● Your task:
Please return each of the entries that follow, unchanged in every word.
★ ★ ★ ★ ★
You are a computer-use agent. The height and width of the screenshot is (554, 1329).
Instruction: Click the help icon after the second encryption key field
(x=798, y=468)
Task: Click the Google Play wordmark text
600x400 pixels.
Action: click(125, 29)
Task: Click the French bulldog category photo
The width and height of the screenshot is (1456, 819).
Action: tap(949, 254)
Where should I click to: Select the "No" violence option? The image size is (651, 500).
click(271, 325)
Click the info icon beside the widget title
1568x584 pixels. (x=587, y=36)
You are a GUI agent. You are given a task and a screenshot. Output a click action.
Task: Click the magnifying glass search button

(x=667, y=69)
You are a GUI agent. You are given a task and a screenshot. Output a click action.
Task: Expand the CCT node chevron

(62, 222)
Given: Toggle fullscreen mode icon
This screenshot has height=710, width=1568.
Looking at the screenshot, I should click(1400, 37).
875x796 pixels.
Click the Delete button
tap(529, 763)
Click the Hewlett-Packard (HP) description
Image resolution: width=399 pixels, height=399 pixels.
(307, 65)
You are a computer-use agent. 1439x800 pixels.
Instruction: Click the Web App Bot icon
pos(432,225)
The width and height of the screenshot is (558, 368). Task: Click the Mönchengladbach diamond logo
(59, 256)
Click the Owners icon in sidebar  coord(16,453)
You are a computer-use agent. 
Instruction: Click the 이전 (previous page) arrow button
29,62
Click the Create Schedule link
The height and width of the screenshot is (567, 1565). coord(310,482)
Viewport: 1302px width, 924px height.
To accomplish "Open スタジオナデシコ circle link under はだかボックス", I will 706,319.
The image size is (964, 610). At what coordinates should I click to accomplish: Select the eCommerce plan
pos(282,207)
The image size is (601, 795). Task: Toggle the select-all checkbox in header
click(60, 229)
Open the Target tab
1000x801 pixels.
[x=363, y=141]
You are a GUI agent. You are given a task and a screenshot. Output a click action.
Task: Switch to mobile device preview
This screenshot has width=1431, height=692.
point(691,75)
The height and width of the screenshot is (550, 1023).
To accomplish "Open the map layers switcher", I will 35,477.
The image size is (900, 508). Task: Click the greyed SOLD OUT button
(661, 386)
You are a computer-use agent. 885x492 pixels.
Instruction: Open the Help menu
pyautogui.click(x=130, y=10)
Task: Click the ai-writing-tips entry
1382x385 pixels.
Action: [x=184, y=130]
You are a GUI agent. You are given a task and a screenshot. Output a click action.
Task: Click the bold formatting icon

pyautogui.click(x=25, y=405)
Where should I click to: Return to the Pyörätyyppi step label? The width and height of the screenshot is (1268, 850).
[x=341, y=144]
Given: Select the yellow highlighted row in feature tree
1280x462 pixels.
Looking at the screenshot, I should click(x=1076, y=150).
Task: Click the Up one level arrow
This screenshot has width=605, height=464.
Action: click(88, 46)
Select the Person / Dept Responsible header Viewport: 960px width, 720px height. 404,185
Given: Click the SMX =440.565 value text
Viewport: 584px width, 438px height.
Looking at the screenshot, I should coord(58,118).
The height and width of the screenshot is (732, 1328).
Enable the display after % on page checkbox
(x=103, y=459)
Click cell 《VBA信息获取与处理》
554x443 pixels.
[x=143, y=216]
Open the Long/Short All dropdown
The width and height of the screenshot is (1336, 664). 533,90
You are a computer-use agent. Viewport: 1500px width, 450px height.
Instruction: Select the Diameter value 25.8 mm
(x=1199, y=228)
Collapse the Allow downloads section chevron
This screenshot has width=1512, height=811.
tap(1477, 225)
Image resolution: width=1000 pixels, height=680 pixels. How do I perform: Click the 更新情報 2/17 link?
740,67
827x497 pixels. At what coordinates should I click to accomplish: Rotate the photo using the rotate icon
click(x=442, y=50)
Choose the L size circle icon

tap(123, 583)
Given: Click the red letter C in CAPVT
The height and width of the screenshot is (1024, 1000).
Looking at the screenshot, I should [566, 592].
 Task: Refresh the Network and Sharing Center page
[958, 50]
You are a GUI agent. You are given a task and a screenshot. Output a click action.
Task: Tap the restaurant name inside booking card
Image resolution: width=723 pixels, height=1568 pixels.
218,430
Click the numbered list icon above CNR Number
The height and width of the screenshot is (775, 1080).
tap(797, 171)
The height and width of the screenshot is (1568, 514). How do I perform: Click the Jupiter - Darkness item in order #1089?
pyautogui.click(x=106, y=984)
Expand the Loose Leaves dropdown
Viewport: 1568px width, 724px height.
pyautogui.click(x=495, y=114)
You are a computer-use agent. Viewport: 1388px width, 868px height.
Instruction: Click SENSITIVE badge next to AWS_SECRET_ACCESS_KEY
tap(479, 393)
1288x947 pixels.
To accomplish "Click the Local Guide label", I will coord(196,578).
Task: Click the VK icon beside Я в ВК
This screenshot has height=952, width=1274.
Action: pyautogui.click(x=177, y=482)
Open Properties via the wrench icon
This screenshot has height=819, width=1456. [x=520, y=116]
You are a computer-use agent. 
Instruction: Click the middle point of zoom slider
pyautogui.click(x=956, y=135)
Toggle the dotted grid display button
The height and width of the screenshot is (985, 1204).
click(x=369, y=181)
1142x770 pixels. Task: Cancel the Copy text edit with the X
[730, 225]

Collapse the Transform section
★ ★ ★ ★ ★
● Output:
You are a computer-use agent. The height and width of the screenshot is (554, 1329).
Instruction: Click the help icon after the second encryption key field
(x=798, y=468)
Task: Click the Google Play wordmark text
600x400 pixels.
Action: click(125, 29)
Task: Click the French bulldog category photo
The width and height of the screenshot is (1456, 819).
Action: tap(949, 254)
Where should I click to: Select the "No" violence option? The image size is (651, 500).
click(271, 325)
Click the info icon beside the widget title
1568x584 pixels. (x=587, y=36)
You are a GUI agent. You are given a task and a screenshot. Output a click action.
Task: Click the magnifying glass search button

(x=667, y=69)
You are a GUI agent. You are given a task and a screenshot. Output a click action.
Task: Expand the CCT node chevron

(62, 222)
Given: Toggle fullscreen mode icon
This screenshot has height=710, width=1568.
Looking at the screenshot, I should click(1400, 37).
875x796 pixels.
Click the Delete button
tap(529, 763)
Click the Hewlett-Packard (HP) description
Image resolution: width=399 pixels, height=399 pixels.
(307, 65)
You are a computer-use agent. 1439x800 pixels.
Instruction: Click the Web App Bot icon
pos(432,225)
The width and height of the screenshot is (558, 368). Task: Click the Mönchengladbach diamond logo
(59, 256)
Click the Owners icon in sidebar  coord(16,453)
You are a computer-use agent. 
Instruction: Click the 이전 (previous page) arrow button
29,62
Click the Create Schedule link
The height and width of the screenshot is (567, 1565). coord(310,482)
Viewport: 1302px width, 924px height.
To accomplish "Open スタジオナデシコ circle link under はだかボックス", I will 706,319.
The image size is (964, 610). At what coordinates should I click to accomplish: Select the eCommerce plan
pos(282,207)
The image size is (601, 795). Task: Toggle the select-all checkbox in header
click(60, 229)
Open the Target tab
1000x801 pixels.
[x=363, y=141]
You are a GUI agent. You are given a task and a screenshot. Output a click action.
Task: Switch to mobile device preview
This screenshot has width=1431, height=692.
point(691,75)
The height and width of the screenshot is (550, 1023).
To accomplish "Open the map layers switcher", I will 35,477.
The image size is (900, 508). Task: Click the greyed SOLD OUT button
(661, 386)
You are a computer-use agent. 885x492 pixels.
Instruction: Open the Help menu
pyautogui.click(x=130, y=10)
Task: Click the ai-writing-tips entry
1382x385 pixels.
Action: [x=184, y=130]
You are a GUI agent. You are given a task and a screenshot. Output a click action.
Task: Click the bold formatting icon

pyautogui.click(x=25, y=405)
Where should I click to: Return to the Pyörätyyppi step label? The width and height of the screenshot is (1268, 850).
[x=341, y=144]
Given: Select the yellow highlighted row in feature tree
1280x462 pixels.
Looking at the screenshot, I should click(x=1076, y=150).
Task: Click the Up one level arrow
This screenshot has width=605, height=464.
Action: click(88, 46)
Select the Person / Dept Responsible header Viewport: 960px width, 720px height. 404,185
Given: Click the SMX =440.565 value text
Viewport: 584px width, 438px height.
Looking at the screenshot, I should coord(58,118).
The height and width of the screenshot is (732, 1328).
Enable the display after % on page checkbox
(x=103, y=459)
Click cell 《VBA信息获取与处理》
554x443 pixels.
[x=143, y=216]
Open the Long/Short All dropdown
The width and height of the screenshot is (1336, 664). 533,90
You are a computer-use agent. Viewport: 1500px width, 450px height.
Instruction: Select the Diameter value 25.8 mm
(x=1199, y=228)
Collapse the Allow downloads section chevron
This screenshot has width=1512, height=811.
tap(1477, 225)
Image resolution: width=1000 pixels, height=680 pixels. How do I perform: Click the 更新情報 2/17 link?
740,67
827x497 pixels. At what coordinates should I click to accomplish: Rotate the photo using the rotate icon
click(x=442, y=50)
Choose the L size circle icon

tap(123, 583)
Given: Click the red letter C in CAPVT
The height and width of the screenshot is (1024, 1000).
Looking at the screenshot, I should [566, 592].
 Task: Refresh the Network and Sharing Center page
[958, 50]
You are a GUI agent. You are given a task and a screenshot. Output a click action.
Task: Tap the restaurant name inside booking card
Image resolution: width=723 pixels, height=1568 pixels.
218,430
Click the numbered list icon above CNR Number
The height and width of the screenshot is (775, 1080).
tap(797, 171)
The height and width of the screenshot is (1568, 514). How do I perform: Click the Jupiter - Darkness item in order #1089?
pyautogui.click(x=106, y=984)
Expand the Loose Leaves dropdown
Viewport: 1568px width, 724px height.
pyautogui.click(x=495, y=114)
You are a computer-use agent. Viewport: 1388px width, 868px height.
Instruction: Click SENSITIVE badge next to AWS_SECRET_ACCESS_KEY
tap(479, 393)
1288x947 pixels.
To accomplish "Click the Local Guide label", I will coord(196,578).
Task: Click the VK icon beside Я в ВК
This screenshot has height=952, width=1274.
Action: pyautogui.click(x=177, y=482)
Open Properties via the wrench icon
This screenshot has height=819, width=1456. [x=520, y=116]
You are a computer-use agent. 
Instruction: Click the middle point of zoom slider
pyautogui.click(x=956, y=135)
Toggle the dotted grid display button
The height and width of the screenshot is (985, 1204).
click(x=369, y=181)
1142x770 pixels. Task: Cancel the Copy text edit with the X
[730, 225]

Collapse the Transform section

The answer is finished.